━━━ Supplied information

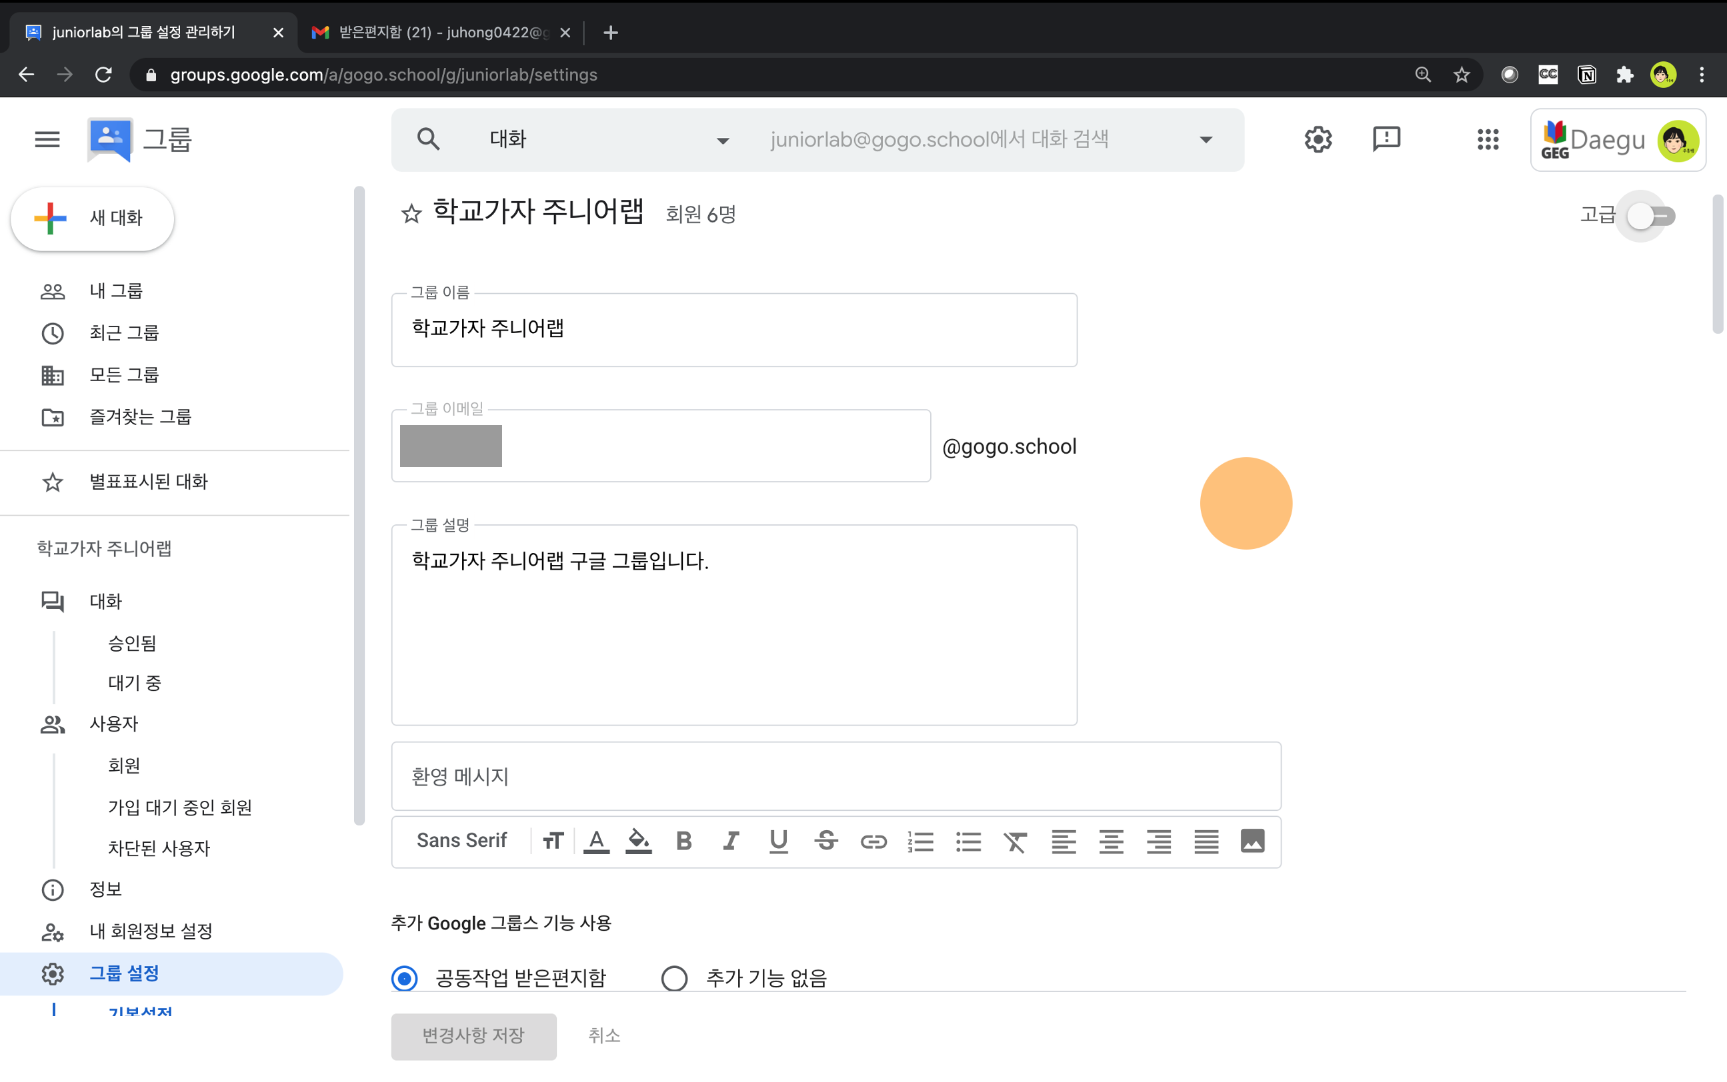The width and height of the screenshot is (1727, 1082).
Task: Open the Sans Serif font dropdown
Action: pos(462,841)
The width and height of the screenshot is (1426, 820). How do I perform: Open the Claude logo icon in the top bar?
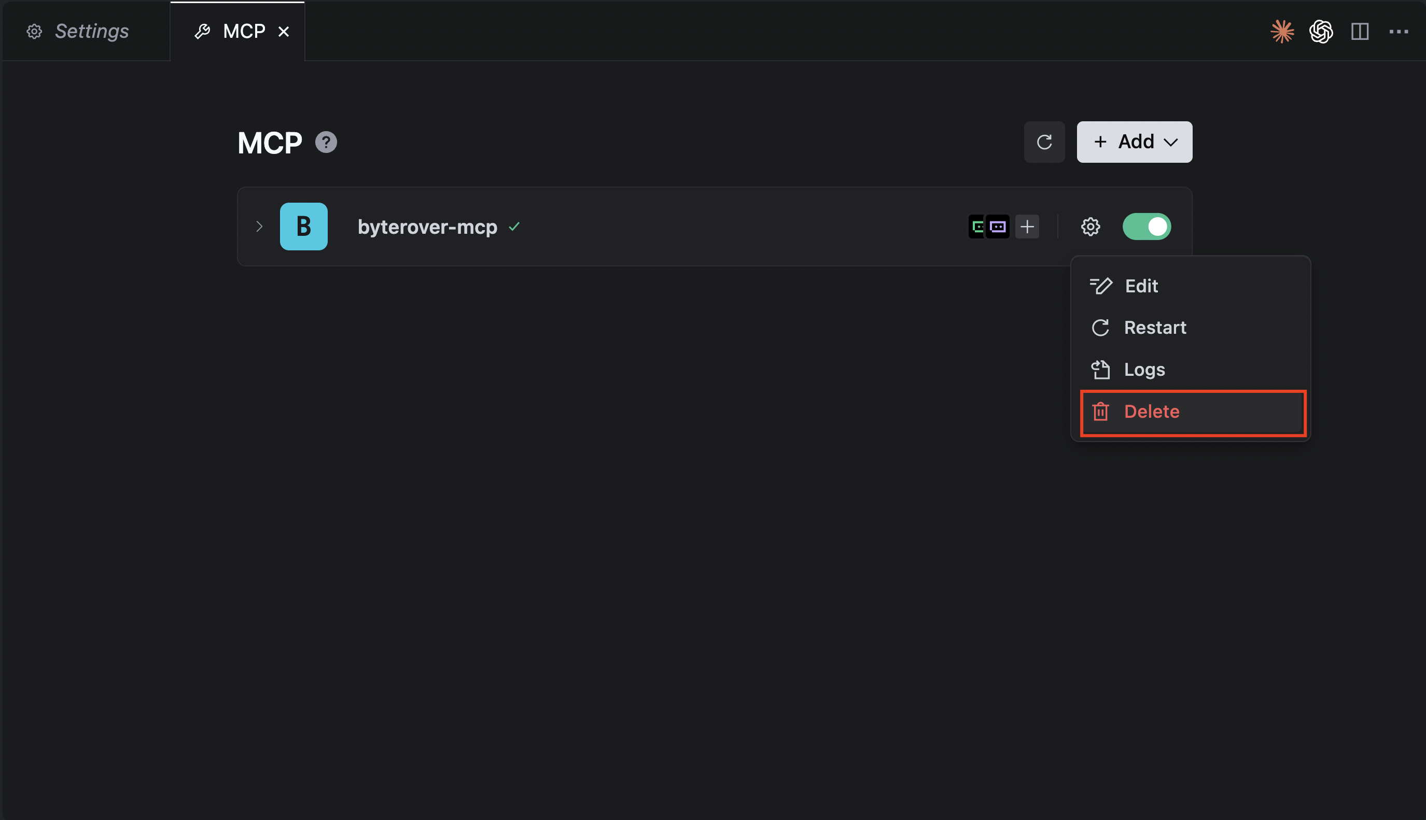click(1282, 31)
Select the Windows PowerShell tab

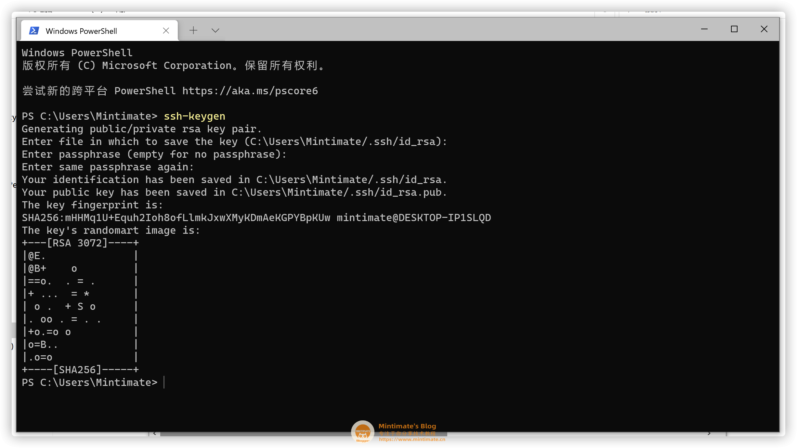[x=81, y=31]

━━━━━━

__What is required__. An exact transcription is needed, covering the line with "The width and height of the screenshot is (1426, 820)." and every line after it to the end of the entries, but not the pictures.

__Result__.
The width and height of the screenshot is (1426, 820). How do I perform: Open the Claude logo icon in the top bar?
click(1282, 31)
Select the Windows PowerShell tab

[x=81, y=31]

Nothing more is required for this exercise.